Funds Approved for Establishment of Privacy Regulator

Posted June 1, 2015
Written by Mark Heyink
The Deputy Minister of Justice, the Honourable John Jeffery, in addressing the House of Assembly during the Department of Justice Budget vote on the 19th May 2015, confirmed that appropriate funding to allow for the establishment of the office of the Regulator, required in terms of the Protection of Personal Information Act, had been agreed by Treasury.

The Deputy Minister said:
 
“I am pleased to announce that with regards to the appointment of an Information Regulator in terms of the Protection of Personal Information Act, that agreement has been reached with Treasury on the grading of the Regulator and a letter will soon be sent to the Speaker, requesting her to initiate the nomination process envisaged in section 41 of the Act.  This section requires a multi-party committee of the National Assembly to assist with the nomination of persons who are eligible for appointment as members of the Regulator. The appointment of the members of the Regulator will, in turn, facilitate the commencement of the remainder of the Act.”

In a conversation with the writer prior to the announcement, the Deputy Minister advised that advertising for the appointment of senior posts will be placed in the near future and office is likely to be established before the end of this year.
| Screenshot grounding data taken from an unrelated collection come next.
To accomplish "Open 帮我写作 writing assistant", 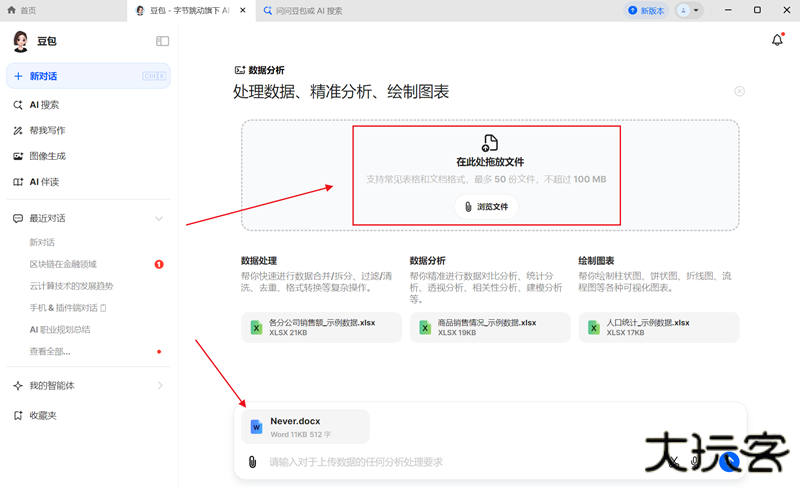I will [47, 130].
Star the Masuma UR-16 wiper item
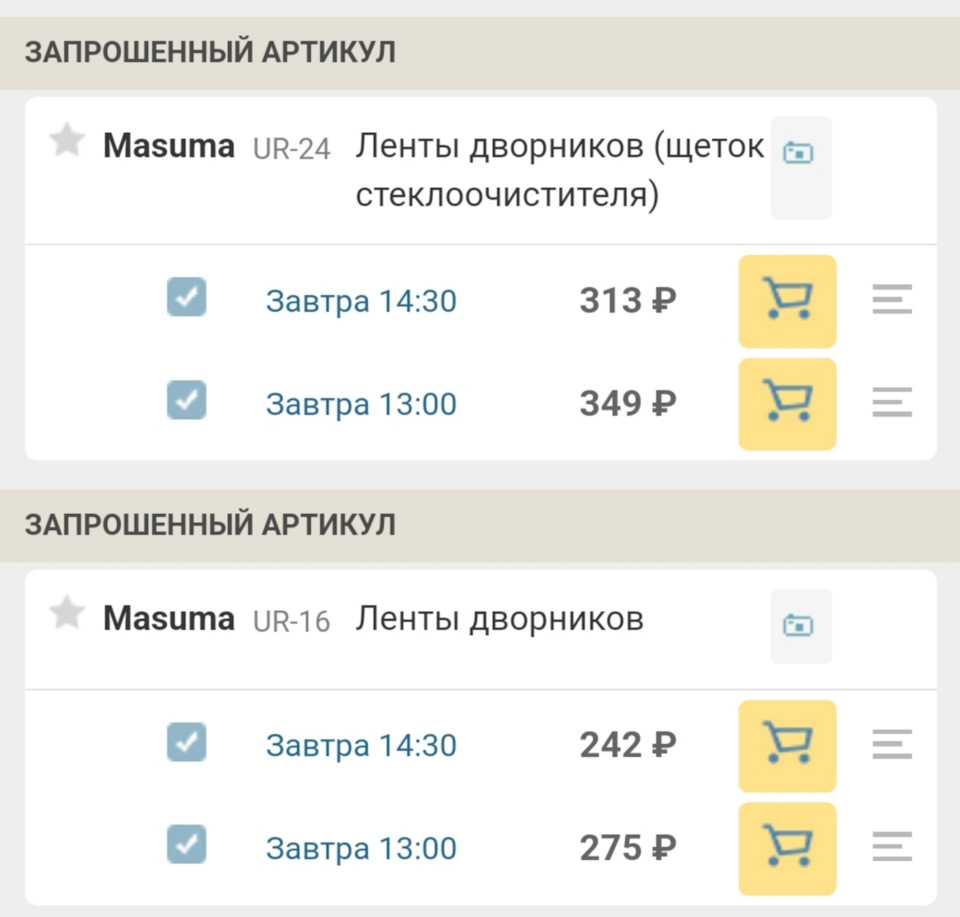The height and width of the screenshot is (917, 960). coord(67,614)
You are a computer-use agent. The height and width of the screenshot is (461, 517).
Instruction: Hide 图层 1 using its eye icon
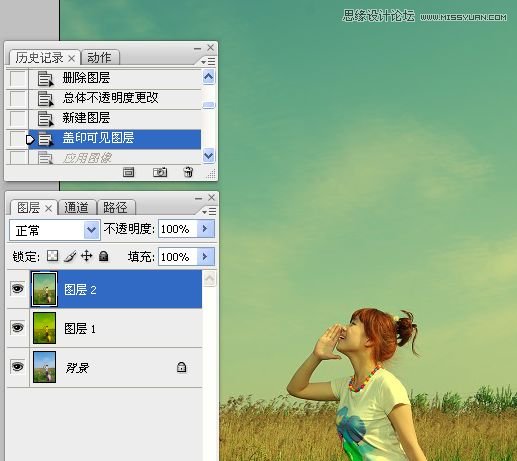tap(18, 328)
The Deputy Minister must be commended for personally intervening to facilitate the agreement with Treasury in this regard.
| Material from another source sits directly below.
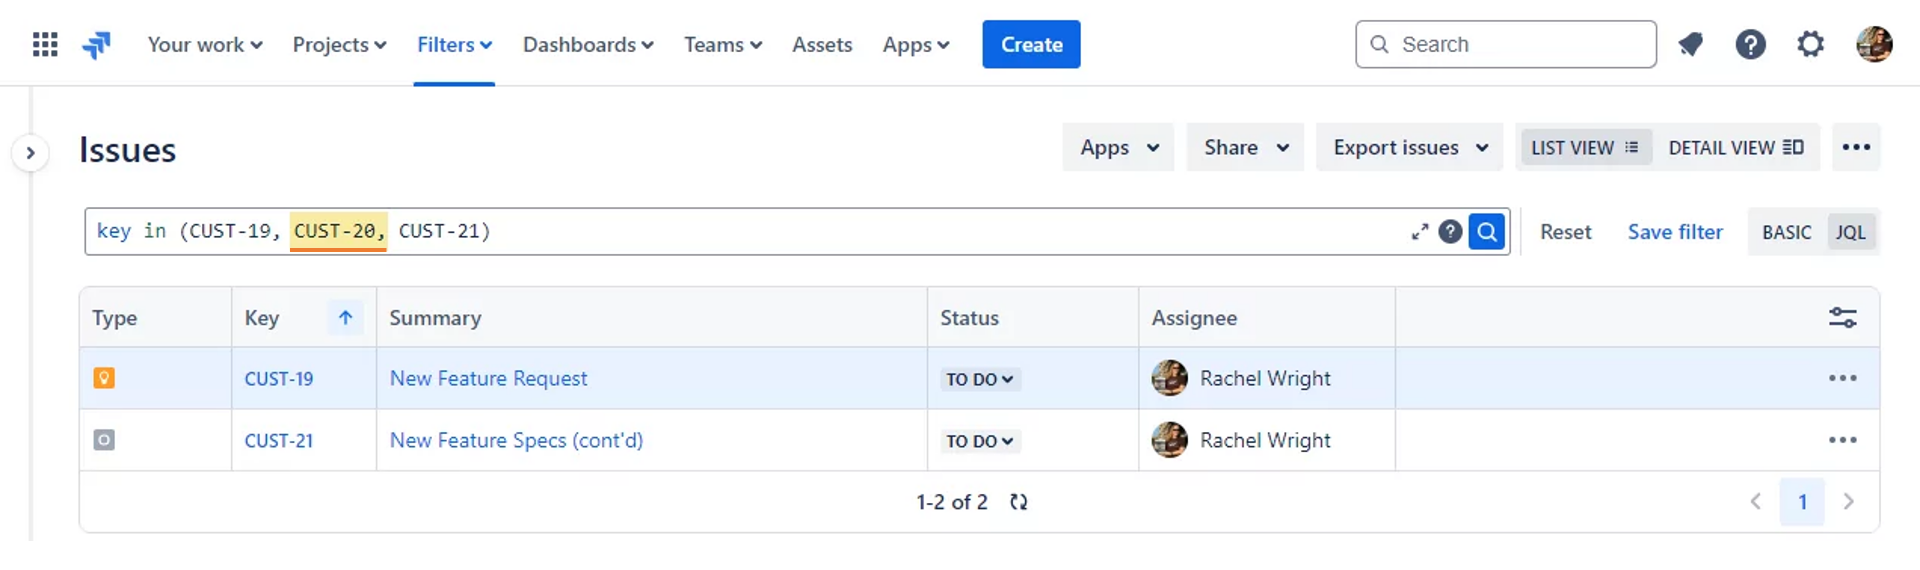
Task: Open the settings gear icon
Action: pos(1810,44)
This will pave the way for the State President to proclaim the commencement of the operative provisions of the Protection of Personal Information Act as soon as the Regulator is operationally able to fulfil its functions.

This development must be welcomed as, despite the constitutional imperative of protecting the privacy of citizens, South Africa has fallen some 30 years behind many democratic countries in controlling persons who have taken advantage of the lack of regulation in an unbridled abuse of personal information. The failure to require statutory protection of personal information has also led to South Africa being a vulnerable and easy target for organised crime.
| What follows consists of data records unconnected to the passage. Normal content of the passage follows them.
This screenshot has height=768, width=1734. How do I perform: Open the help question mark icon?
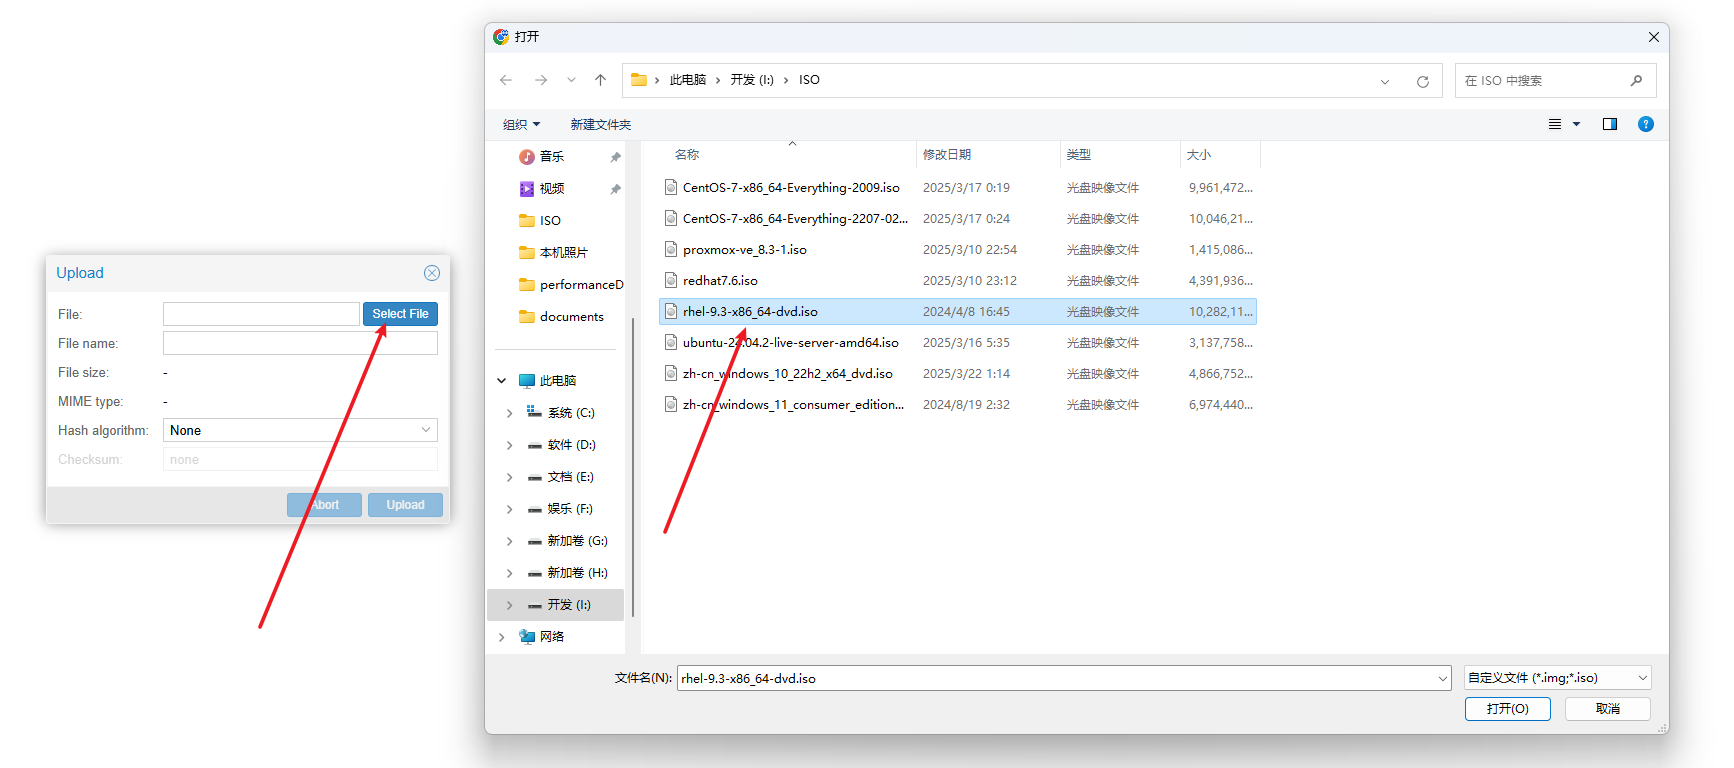click(1645, 124)
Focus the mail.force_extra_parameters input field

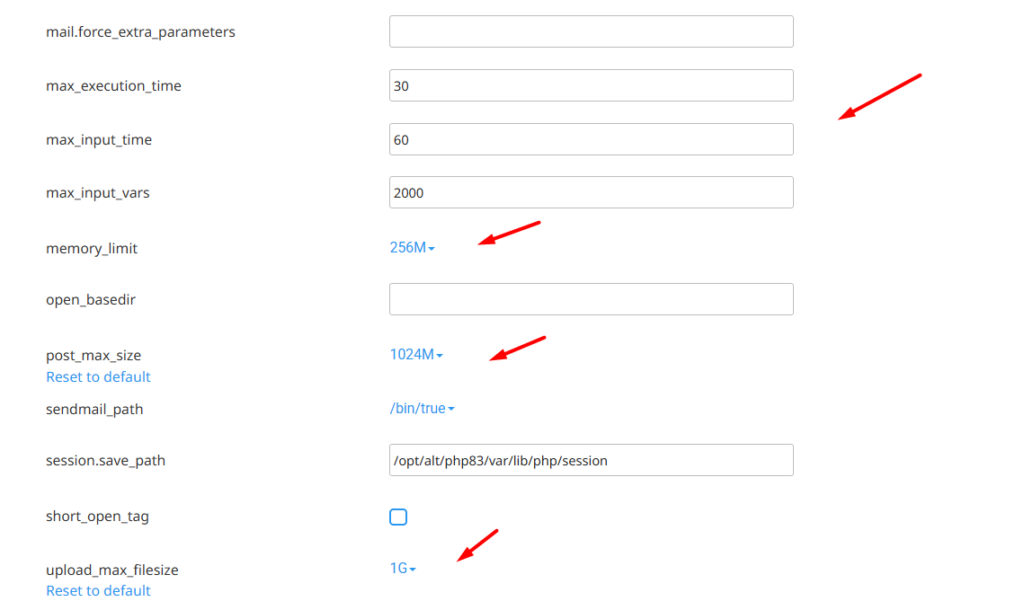click(x=591, y=32)
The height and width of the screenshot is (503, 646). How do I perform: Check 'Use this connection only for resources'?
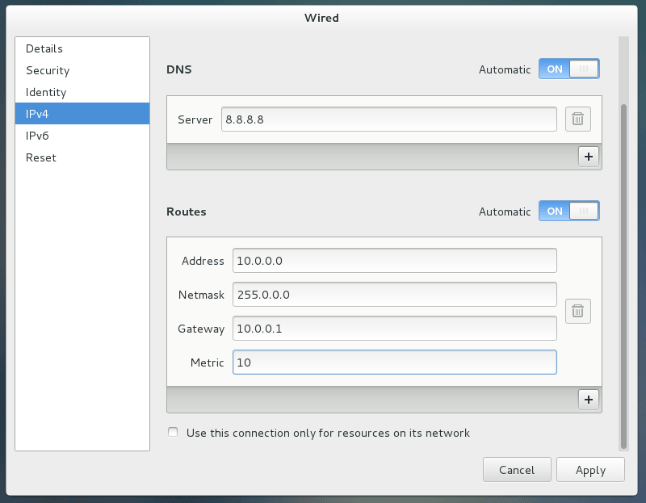(173, 432)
A factor which until recently seems to have escaped, or been rather foolishly ignored, by government is that every credible Cybersecurity Framework globally recognises the absolute necessity for the establishment of the checks and balances provided by good privacy legislation and regulation, to the powers that need to be granted to law enforcement agencies. This has been emphasised by the Snowden revelations and the political and commercial fallout that these have caused, resulting in renewed emphasis being given to Privacy globally as the most important area of emerging jurisprudence in defining the parameters of our information society and economy.

Against this background the appointments to the Regulator will be followed with interest. Independence is an absolute pre-requisite and the Regulator must be allowed to as quickly as possible commence performing the duties required in the Act, without “fear or favour.”

The Minister of State Security, the Honourable David Mahlobo, indicated recently in his budget speech that cybersecurity is a priority and the necessary legislative and regulatory frameworks are to be established in the course of this year to facilitate initiatives to establish and promote cybersecurity in South Africa. It is to be hoped that government begin to realise, there being little evidence of this to date save for political rhetoric, that the success of any cybersecurity program is dependent on establishing and maintaining appropriate public/private sector partnerships.  The aim should be to equip every citizen with the tools and training to be a “cyber-warrior”. As Professor Basie von Solms has stressed repeatedly, neither the public nor private sector will succeed in combatting cyber-security without appropriate partnership and co-operation.

Whenever the proclamation of commencement is signed by the State President, for most processors of personal information much still has to be done to ensure that they will be able to comply with the Act. Even among our “blue chip” corporates my observation is that far too little has been done to date. Of course government, as the largest repository of personal information in our country, is also ill-prepared to comply with the Act. If the relevant leaders and Ministers are as serious about cybersecurity, and therefore privacy, as they have claimed, they will need to evidence this in purposeful leadership and action. If their claims are made for no other reason than political expedience, the job of the Regulator will be rendered infinitely more difficult and the rapid erosion of this constitutional right of privacy, so critical to our open democracy, will be accelerated.

We live in hope that the Regulator will be a resounding success. In light of the failures of so many of our institutions this will be wonderfully refreshing.